Ironside: a modern faery's tale. Holly Black. New York: Simon & Schuster, 2007.
As the possessor of Roibin's true name, sixteen-year-old Kaye returns to Faeryland to try and complete a nearly impossible quest that will release him from the spell of the faery queen who holds him in thrall. Suggested level: secondary.
The Pinhoe egg. Diana Wynne Jones. New York: Greenwillow Books, 2006.
Two powerful young enchanters, Cat, the future Chrestomanci, and Marianne, who is being trained to be Gammer of the Pinhoes, work together as friends to try to end an illegal witches’ war and, in the process, right some old wrongs. Suggested level: primary, intermediate, junior secondary.
My swordhand is singing. Marcus Sedgwick. London: Orion Children’s Books, 2006.

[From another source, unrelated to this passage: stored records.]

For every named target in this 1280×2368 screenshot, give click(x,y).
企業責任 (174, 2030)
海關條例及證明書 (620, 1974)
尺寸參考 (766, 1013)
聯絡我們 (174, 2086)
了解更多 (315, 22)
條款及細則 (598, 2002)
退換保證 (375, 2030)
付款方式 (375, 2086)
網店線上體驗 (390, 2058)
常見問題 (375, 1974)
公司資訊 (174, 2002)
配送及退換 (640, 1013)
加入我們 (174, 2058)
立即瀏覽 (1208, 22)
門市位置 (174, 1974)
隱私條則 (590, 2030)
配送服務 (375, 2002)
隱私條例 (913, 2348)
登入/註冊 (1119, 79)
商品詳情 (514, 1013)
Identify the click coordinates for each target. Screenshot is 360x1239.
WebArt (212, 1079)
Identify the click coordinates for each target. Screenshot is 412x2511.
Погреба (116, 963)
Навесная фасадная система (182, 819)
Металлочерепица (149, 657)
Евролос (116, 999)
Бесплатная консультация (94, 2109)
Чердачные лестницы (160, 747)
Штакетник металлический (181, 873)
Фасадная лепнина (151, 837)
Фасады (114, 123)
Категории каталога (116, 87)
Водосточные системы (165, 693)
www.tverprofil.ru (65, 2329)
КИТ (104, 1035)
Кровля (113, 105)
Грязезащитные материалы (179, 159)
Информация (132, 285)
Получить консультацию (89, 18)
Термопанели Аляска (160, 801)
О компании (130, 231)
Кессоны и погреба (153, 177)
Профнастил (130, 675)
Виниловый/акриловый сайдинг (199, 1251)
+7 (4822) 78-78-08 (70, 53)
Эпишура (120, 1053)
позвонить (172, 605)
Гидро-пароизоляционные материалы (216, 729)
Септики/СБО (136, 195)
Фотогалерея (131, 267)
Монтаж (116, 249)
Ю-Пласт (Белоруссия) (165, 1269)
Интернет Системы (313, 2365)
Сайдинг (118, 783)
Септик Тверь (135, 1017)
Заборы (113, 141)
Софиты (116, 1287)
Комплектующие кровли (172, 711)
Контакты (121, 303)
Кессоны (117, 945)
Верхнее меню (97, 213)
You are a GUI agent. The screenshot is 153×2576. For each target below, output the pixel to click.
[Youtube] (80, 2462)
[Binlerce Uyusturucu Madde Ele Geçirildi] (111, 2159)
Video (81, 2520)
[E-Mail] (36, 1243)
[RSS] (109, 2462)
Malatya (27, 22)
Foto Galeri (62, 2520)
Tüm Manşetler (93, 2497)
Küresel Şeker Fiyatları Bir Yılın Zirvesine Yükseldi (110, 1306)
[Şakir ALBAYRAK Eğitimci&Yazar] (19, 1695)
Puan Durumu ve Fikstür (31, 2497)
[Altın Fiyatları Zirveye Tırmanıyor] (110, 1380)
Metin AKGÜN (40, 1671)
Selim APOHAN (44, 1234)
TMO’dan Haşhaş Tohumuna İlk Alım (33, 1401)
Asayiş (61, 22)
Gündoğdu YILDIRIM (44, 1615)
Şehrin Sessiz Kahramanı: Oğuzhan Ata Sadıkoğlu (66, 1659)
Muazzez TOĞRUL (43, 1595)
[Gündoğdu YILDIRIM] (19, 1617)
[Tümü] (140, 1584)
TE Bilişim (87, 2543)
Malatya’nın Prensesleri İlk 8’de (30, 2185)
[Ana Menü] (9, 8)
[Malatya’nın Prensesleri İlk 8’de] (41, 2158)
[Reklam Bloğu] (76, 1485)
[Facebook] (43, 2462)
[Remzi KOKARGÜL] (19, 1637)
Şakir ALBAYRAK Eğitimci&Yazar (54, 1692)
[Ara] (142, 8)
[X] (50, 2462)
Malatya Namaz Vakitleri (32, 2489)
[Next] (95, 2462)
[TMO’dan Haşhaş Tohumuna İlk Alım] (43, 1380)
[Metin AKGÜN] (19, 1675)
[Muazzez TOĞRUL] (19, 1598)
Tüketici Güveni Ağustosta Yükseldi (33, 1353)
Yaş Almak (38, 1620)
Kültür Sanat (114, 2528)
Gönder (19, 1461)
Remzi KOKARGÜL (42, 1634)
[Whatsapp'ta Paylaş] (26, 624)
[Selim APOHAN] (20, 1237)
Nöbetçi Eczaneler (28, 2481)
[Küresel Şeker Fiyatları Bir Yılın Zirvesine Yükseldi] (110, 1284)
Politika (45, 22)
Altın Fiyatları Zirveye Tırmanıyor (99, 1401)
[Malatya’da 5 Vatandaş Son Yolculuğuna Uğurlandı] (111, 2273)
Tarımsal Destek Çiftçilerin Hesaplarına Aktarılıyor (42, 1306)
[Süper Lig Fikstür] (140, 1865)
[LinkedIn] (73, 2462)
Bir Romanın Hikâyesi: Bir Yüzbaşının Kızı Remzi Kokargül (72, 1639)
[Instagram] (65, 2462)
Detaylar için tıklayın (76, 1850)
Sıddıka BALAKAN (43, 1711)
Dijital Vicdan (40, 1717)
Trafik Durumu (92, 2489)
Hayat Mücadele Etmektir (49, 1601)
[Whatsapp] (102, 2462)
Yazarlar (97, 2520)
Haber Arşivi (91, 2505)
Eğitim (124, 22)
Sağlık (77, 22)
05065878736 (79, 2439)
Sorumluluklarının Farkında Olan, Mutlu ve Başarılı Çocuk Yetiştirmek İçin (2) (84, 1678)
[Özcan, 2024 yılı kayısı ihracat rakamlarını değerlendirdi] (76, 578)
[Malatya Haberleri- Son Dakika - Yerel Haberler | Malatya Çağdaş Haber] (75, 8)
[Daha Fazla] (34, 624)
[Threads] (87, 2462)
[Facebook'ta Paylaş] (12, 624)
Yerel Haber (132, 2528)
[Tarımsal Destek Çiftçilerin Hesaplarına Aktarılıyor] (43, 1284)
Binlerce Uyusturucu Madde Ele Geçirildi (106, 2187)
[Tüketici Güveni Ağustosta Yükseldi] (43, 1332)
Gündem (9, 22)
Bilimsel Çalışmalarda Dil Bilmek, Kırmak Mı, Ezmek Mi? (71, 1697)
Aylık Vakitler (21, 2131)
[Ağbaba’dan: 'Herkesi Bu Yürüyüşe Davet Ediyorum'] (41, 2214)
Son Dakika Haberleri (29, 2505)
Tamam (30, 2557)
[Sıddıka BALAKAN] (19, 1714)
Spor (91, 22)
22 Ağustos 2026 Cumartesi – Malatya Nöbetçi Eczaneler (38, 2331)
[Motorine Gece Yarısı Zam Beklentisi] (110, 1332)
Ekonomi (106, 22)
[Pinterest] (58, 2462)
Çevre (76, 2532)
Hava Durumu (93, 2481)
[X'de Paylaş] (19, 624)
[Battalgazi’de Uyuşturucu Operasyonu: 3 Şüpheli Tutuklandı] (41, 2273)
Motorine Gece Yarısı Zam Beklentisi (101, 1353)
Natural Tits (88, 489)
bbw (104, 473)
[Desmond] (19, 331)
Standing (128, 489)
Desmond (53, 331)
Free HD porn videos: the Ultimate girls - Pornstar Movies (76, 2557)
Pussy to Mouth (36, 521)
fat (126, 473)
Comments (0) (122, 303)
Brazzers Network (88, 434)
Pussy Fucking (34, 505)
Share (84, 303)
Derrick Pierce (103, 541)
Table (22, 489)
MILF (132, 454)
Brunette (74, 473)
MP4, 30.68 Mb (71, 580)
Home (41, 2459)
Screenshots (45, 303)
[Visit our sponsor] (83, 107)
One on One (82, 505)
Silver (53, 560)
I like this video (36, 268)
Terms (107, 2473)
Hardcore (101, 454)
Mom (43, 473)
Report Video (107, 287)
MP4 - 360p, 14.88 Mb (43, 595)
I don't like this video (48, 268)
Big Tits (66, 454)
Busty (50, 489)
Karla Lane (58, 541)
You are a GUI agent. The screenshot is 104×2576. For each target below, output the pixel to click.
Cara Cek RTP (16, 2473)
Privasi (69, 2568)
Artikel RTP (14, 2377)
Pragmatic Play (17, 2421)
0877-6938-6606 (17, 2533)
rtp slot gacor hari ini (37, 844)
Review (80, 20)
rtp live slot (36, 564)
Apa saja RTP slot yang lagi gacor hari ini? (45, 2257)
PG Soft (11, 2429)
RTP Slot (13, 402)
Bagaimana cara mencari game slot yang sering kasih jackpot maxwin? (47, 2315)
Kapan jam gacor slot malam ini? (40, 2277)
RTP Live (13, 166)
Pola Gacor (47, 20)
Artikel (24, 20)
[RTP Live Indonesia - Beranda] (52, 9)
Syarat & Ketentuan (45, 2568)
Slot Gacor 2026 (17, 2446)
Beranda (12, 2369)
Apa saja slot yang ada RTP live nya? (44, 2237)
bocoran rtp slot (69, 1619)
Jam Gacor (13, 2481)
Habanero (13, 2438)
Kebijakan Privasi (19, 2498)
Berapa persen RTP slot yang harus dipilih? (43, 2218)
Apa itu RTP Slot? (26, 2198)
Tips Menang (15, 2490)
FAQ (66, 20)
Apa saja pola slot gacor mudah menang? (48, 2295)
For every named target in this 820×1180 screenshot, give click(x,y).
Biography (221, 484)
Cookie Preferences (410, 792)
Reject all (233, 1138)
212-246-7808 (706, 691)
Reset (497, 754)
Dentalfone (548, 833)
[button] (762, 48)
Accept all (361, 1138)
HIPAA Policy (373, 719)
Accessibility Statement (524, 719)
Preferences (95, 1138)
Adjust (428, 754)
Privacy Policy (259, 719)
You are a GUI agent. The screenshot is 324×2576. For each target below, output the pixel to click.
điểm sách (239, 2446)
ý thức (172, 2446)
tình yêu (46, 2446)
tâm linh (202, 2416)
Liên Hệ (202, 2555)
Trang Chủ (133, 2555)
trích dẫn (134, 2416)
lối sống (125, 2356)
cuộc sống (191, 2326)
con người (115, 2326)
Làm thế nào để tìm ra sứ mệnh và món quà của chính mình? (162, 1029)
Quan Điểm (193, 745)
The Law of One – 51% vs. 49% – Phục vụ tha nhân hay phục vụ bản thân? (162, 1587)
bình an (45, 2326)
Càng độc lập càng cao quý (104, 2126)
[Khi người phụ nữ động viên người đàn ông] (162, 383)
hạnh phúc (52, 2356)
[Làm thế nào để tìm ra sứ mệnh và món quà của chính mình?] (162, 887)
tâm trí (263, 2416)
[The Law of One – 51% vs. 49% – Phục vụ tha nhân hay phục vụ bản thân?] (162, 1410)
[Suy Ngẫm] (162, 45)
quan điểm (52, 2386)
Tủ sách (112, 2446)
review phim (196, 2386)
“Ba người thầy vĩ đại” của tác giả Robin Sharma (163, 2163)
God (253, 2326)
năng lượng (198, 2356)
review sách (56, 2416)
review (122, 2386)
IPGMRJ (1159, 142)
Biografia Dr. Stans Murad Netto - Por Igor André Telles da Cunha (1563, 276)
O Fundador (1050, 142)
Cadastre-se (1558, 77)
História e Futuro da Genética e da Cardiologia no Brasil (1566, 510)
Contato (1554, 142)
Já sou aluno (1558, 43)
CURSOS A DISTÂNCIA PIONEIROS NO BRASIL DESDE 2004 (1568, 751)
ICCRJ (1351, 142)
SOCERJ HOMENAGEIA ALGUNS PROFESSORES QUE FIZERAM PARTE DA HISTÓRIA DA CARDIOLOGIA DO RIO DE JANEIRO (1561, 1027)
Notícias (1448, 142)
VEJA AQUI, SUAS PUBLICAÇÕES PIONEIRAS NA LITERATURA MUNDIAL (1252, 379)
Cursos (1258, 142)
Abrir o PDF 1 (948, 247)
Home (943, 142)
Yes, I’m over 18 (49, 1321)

Tomas and his son, Peter, arrive in Chust and settle there as woodcutters. Tomas digs a channel of fast flowing waters around their hut, so they have their own little island kingdom. Peter doesn’t understand why his father has done this, nor why his father carries a long battered box, whose mysterious contents he is forbidden to know. As surely as the snow falls softly in the forest Tomas and Peter face a soulless enemy of vampires and a terrifying destiny. Suggested level: secondary.
Troll Bridge: a rock ’n’ roll fairy tale. Jane Yolen and Adam Stemple. New York: Starscape, 2006.
Sixteen-year-old harpist prodigy Moira is transported to a strange and mystical wilderness, where she finds herself in the middle of a deadly struggle between a magical fox and a monstrous troll. Suggested level: secondary.